Use the sample files to create a volatile corpus and term document matrices for. Output number of lines and number of characters. Perform transformations and create document term matrices.

#
# Create term matrix and term document matrix. Save them for future use.
#
# Load Text Mining Libraries
library(tm)
library(RTextTools)
#
# Load list of potentially offensive words to remove
# downloaded from # https://www.cs.cmu.edu/~biglou/resources/bad-words.txt 
#
fcon <- file("C:/Users/Hernan/Documents/CapstoneProject/badwords.txt", "r")
potentiallyOffensive <- as.vector(readLines(con = fcon))
close(fcon)
#
# Create volatile corpus and inspect
#
path <- "C:/Users/Hernan/Documents/CapstoneProject/Coursera-SwiftKey/en_samples"
docs <- VCorpus(DirSource(path))
#inspect(docs)
#
# Apply trasnformations, generate document term matrices and inspect them
#
# map special characters to hex codes
docs <- tm_map(docs, content_transformer(function(x) iconv(enc2utf8(x), sub = "byte")))
# remove numbers
docs <- tm_map(docs, removeNumbers)
# convert letter to lower case
docs <- tm_map(docs, content_transformer(tolower))
# remove commonly occurring words not useful for prediction
docs <- tm_map(docs, removeWords, stopwords("english"))
# remove punctuation markds
docs <- tm_map(docs, removePunctuation)
# remove potentially offensive words
docs <- tm_map(docs, removeWords, potentiallyOffensive)

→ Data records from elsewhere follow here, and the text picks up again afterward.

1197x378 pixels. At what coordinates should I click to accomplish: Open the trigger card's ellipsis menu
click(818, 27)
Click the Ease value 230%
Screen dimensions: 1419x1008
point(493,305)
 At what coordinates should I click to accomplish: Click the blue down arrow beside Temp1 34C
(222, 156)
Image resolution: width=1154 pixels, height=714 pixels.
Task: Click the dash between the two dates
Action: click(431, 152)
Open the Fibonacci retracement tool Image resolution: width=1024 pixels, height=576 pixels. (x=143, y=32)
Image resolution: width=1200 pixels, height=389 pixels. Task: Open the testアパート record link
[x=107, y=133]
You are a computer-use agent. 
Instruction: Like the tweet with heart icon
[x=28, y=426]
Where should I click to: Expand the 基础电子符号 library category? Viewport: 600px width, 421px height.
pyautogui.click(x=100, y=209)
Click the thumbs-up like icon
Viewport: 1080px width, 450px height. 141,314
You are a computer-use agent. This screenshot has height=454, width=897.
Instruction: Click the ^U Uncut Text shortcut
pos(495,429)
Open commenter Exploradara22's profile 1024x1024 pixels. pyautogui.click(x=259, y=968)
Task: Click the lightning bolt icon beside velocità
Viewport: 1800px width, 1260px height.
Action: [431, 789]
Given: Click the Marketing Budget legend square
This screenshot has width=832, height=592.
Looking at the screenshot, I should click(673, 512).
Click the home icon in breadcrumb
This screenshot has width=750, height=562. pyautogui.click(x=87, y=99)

# remove extra white space between words, leaving only one space
docs <- tm_map(docs, stripWhitespace)
# create term document matrix containing words and inspect it
tdm <- TermDocumentMatrix(docs)
#inspect(tdm)
# create term document matrix containing 2-grams and inspect it
biGrams <- function(x) {
    unlist(lapply(ngrams(words(x), 2), paste, collapse = " "), use.names = FALSE)
}
bg_tdm <- TermDocumentMatrix(docs, control = list(tokenize = biGrams))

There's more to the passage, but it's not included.